Entscheidungsgründe:

Die gemäß §§ 143, 144 Sozialgerichtsgesetz (SGG) statthafte und nach § 151 SGG auch im Übrigen zulässige Berufung ist unbegründet. Das SG hat die Klage zu Recht abgewiesen, denn die angefochtenen Bescheide des Beklagten sind nicht rechtsfehlerhaft.

Leistungen erhalten gemäß § 7 Abs. 1 Nr. 1 bis 4 SGB II Personen, die das 15. Lebensjahr vollendet und die Altersgrenze nach § 7a noch nicht erreicht haben, erwerbsfähig und hilfebedürftig sind und ihren gewöhnlichen Aufenthalt in der Bundesrepublik Deutschland haben (erwerbsfähiger Hilfebedürftiger).

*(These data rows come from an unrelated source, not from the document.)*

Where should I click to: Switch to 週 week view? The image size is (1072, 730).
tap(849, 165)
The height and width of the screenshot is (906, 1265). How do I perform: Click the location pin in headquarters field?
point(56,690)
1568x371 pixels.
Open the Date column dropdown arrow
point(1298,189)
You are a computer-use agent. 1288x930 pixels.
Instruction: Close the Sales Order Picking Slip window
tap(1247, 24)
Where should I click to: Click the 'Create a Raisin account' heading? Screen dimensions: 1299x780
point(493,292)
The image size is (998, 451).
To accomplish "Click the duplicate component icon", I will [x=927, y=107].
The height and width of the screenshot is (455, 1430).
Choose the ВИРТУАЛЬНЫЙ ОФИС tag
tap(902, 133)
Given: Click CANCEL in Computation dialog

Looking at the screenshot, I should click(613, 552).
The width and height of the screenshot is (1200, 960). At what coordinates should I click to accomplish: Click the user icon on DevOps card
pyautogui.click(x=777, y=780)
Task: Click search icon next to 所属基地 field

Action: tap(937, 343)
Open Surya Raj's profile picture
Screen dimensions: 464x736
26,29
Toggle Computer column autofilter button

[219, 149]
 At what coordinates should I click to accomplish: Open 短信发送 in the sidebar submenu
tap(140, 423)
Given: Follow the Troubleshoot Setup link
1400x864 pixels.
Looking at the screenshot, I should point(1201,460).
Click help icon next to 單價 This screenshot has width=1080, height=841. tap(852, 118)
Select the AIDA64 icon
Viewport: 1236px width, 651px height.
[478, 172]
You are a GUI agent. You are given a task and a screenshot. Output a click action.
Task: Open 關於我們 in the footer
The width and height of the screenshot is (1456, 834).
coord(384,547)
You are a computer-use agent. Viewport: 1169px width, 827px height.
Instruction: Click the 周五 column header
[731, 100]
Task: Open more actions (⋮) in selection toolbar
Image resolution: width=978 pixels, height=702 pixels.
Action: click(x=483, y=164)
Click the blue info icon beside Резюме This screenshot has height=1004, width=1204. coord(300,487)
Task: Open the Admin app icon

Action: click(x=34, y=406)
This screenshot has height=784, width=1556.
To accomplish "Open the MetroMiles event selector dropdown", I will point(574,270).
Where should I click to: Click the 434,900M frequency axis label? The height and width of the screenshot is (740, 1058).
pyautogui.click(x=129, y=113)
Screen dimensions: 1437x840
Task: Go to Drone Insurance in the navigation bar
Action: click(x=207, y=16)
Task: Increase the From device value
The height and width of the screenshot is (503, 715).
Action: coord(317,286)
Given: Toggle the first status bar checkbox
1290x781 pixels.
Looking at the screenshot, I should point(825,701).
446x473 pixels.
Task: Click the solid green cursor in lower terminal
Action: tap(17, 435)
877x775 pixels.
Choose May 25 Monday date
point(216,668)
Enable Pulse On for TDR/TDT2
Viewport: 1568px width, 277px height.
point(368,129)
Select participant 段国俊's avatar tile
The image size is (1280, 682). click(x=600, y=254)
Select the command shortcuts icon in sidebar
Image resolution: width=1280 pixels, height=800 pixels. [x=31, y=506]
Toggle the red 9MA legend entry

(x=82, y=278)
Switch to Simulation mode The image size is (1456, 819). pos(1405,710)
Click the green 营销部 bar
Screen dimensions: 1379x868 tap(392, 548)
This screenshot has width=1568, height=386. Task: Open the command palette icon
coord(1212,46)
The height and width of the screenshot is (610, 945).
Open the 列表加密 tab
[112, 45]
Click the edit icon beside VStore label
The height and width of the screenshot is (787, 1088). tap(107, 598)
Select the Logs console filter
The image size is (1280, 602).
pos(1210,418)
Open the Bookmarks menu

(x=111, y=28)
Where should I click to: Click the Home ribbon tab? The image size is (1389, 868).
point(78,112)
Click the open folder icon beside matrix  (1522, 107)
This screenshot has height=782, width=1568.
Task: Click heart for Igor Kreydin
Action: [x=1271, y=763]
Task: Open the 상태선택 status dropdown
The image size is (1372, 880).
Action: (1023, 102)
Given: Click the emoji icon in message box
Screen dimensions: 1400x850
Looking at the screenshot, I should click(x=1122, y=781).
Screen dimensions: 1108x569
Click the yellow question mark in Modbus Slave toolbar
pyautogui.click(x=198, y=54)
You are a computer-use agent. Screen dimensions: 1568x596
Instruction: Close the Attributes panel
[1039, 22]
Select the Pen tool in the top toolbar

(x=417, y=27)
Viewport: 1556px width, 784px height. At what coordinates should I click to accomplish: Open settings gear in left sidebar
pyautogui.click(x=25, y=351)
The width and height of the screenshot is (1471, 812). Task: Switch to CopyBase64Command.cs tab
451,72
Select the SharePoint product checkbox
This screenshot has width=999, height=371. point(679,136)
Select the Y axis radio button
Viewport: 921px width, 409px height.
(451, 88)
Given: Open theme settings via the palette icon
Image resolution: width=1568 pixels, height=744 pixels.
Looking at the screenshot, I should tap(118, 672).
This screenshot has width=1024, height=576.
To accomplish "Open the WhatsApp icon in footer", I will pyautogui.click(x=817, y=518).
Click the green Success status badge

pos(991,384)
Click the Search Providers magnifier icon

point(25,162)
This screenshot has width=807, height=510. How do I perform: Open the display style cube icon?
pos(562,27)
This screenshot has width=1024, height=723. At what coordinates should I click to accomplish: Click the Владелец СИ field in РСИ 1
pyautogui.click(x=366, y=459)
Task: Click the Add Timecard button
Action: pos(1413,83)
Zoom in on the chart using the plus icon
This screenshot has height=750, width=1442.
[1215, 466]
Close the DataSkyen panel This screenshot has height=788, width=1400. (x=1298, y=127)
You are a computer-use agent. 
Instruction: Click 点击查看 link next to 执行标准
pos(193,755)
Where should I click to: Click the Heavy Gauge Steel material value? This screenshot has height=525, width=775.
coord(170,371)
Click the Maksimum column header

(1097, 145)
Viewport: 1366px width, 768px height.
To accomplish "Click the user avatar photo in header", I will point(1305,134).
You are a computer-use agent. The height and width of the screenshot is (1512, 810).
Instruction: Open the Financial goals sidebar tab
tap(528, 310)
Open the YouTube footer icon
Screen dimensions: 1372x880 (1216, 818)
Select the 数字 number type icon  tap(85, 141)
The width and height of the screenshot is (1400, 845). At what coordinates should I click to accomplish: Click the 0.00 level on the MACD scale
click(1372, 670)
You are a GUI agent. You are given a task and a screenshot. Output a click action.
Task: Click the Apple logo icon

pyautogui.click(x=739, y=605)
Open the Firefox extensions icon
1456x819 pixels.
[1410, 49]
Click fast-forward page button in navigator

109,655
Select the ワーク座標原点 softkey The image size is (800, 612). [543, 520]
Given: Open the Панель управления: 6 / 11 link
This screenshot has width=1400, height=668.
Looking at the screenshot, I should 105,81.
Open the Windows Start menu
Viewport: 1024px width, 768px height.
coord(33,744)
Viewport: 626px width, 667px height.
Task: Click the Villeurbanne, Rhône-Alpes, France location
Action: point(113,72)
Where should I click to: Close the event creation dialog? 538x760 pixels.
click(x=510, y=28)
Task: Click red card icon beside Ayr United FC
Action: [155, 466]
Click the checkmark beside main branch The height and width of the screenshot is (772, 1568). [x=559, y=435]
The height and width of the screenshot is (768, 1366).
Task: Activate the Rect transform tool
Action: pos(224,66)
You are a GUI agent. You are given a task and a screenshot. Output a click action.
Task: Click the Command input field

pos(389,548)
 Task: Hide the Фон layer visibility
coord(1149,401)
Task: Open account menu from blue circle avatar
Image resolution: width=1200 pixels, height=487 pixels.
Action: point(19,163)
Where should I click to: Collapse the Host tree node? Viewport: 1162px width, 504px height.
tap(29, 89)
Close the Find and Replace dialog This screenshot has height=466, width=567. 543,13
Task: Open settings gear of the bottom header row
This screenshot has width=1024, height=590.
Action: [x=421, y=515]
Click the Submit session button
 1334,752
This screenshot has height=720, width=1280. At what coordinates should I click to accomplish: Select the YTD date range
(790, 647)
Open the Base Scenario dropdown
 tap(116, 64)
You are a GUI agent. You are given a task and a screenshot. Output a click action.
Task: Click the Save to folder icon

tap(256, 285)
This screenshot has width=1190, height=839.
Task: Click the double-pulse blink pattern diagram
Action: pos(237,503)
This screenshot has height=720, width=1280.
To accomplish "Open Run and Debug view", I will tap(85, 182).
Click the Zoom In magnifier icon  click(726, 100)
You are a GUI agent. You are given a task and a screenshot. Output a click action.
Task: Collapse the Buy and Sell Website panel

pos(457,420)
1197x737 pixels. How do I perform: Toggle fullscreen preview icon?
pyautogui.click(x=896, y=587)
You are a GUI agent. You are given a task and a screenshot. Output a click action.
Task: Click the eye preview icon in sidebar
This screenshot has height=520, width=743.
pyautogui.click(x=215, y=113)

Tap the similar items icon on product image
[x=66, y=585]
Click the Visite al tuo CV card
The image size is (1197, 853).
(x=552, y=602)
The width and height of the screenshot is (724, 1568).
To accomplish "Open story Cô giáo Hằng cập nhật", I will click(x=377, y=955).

Hilfebedürftig ist, wer seinen Lebensunterhalt, seine Eingliederung in Arbeit und den Lebensunterhalt der mit ihm in einer Bedarfsgemeinschaft lebenden Personen nicht oder nicht ausreichend aus eigenen Mitteln, vor allem nicht aus dem zu berücksichtigenden Einkommen oder Vermögen sichern kann und die erforderliche Hilfe nicht von anderen erhält (§ 9 Abs. 1 Nr. 2 SGB II). Als Einkommen sind zu berücksichtigen Einnahmen in Geld oder Geldeswert, als Vermögen alle verwertbaren Gegenstände (§ 11 Abs. 1 Satz 1, § 12 Abs. 1 SGB II).

Die Abgrenzung zwischen Einkommen und Vermögen nimmt das SGB II selbst nicht vor. Wie die für das SGB II zuständigen Senate des BSG bereits entschieden haben, ist Einkommen iS des § 11 Abs. 1 SGB II grundsätzlich alles das, das jemand nach Antragstellung wertmäßig dazu erhält, und Vermögen das, was er vor Antragstellung bereits hatte (vgl. nur BSG, Urteil vom 30. Juli 2008 - B 14 AS 26/07 R - SozR 4-4200 § 11 Nr. 17 und BSGE 101, 291 = SozR 4-4200 § 11 Nr. 15; siehe auch Urteil vom 28. Oktober 2009 - B 14 AS 62/08 R). Auszugehen ist vom tatsächlichen Zufluss, es sei denn, rechtlich wird ein anderer Zufluss als maßgeblich bestimmt. Nicht entscheidend ist das Schicksal der Forderung (vgl. zuletzt BSG vom 24. Februar 2011 - B 14 AS 45/09 R).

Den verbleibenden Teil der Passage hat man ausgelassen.